Fisk & Hatch
- Company type: Banking
- Industry: Finance and insurance
- Founded: March 1, 1862
- Founder: Harvey Fisk Alfrederick Smith Hatch
- Fate: Dissolved March 1885 and reorganized into Harvey Fisk & Sons
- Headquarters: 5 Nassau St New York City, New York, U.S.
- Services: Investment

= Fisk & Hatch =

American finance and insurance company

Fisk & Hatch was an American finance and insurance company formed in 1862. They had offices at 5 Nassau St in New York City. During the Civil War the firm floated many millions of dollars' worth of government bonds, reviving the public credit and confidence beyond all anticipation, and aiding greatly in placing the national finances upon a firm foundation.

==History==

Harvey Fisk and Alfrederick Smith Hatch formed Fisk & Hatch on March 1, 1862, after several years in the financial industry. Acting as special agents of Jay Cooke & Co., Mr. Fisk's firm obtained within one month's time nearly $170,000,000 for the U.S. Government. In 1865-68 Mr. Fisk's firm successfully negotiated $27,855,000 worth of government subsidy bonds issued in aid of the Union Pacific and Central Pacific railroads, and placed $53,000,000 worth of bonds issued by the Central Pacific company itself.
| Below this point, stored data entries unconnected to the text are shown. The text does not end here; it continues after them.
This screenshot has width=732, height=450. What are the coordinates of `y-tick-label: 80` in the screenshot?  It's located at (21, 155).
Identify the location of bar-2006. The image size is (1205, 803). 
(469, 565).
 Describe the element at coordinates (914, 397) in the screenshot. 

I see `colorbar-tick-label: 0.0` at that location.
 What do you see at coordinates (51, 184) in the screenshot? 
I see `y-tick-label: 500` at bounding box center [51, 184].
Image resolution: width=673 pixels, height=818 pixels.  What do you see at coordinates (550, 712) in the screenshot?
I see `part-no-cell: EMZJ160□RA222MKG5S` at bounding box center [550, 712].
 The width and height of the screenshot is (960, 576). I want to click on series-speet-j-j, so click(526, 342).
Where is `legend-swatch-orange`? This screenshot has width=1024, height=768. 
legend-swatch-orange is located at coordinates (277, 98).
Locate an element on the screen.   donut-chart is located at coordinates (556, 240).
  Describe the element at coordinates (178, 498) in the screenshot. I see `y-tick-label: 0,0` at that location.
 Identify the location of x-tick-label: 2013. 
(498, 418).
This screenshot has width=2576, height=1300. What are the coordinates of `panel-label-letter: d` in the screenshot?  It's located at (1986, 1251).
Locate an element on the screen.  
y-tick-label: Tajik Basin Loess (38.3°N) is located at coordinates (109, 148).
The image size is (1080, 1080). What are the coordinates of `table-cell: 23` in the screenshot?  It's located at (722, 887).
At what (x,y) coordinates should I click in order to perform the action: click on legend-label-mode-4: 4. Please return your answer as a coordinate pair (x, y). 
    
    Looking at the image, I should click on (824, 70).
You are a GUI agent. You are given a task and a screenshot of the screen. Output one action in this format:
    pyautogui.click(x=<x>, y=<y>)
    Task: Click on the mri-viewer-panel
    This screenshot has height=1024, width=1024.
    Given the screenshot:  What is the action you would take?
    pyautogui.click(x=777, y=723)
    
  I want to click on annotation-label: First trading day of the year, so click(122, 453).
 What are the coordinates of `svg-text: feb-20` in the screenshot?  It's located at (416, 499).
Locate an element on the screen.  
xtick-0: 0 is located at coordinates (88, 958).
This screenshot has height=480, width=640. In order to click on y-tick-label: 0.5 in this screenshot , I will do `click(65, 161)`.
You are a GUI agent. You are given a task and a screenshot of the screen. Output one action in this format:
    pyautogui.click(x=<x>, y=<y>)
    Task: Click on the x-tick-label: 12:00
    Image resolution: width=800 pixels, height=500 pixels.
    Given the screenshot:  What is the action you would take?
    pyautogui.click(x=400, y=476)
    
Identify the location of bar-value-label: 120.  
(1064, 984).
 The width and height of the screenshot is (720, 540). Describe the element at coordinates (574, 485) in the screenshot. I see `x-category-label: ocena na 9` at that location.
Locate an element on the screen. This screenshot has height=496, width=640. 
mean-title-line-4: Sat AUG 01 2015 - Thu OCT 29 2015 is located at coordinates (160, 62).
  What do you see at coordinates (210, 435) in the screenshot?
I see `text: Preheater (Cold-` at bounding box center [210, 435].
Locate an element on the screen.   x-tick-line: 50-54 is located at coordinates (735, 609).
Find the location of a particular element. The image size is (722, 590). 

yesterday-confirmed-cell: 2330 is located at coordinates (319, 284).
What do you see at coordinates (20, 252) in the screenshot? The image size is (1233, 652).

Fisk & Hatch became famous for their handling of Government bonds. They were also connected with the Chesapeake & Ohio Railway Company, of which Collis P. Huntington was president.

On May 14, 1884, Fisk & Hatch suspended payment. Two days previous, Hatch had been elected president of the New York Stock Exchange. Upon his firm's suspension he instantly resigned the office. When Fisk & Hatch failed for more than $8,000,000, in 1873, it was by reason of a debt of $2,651,000 owed the house by the Chesapeake & Ohio Railroad. This also caused the failure of the Newark Savings Institution, which had kept a large amount of securities on deposit with Fisk & Hatch. The firm never resumed business, but its members did. Mr. Hatch was reinstated in the privileges of the Exchange on June 6, 1884.

In March 1885 the partnership of Fisk & Hatch was dissolved, and the firm reorganized under the name of Harvey Fisk & Sons.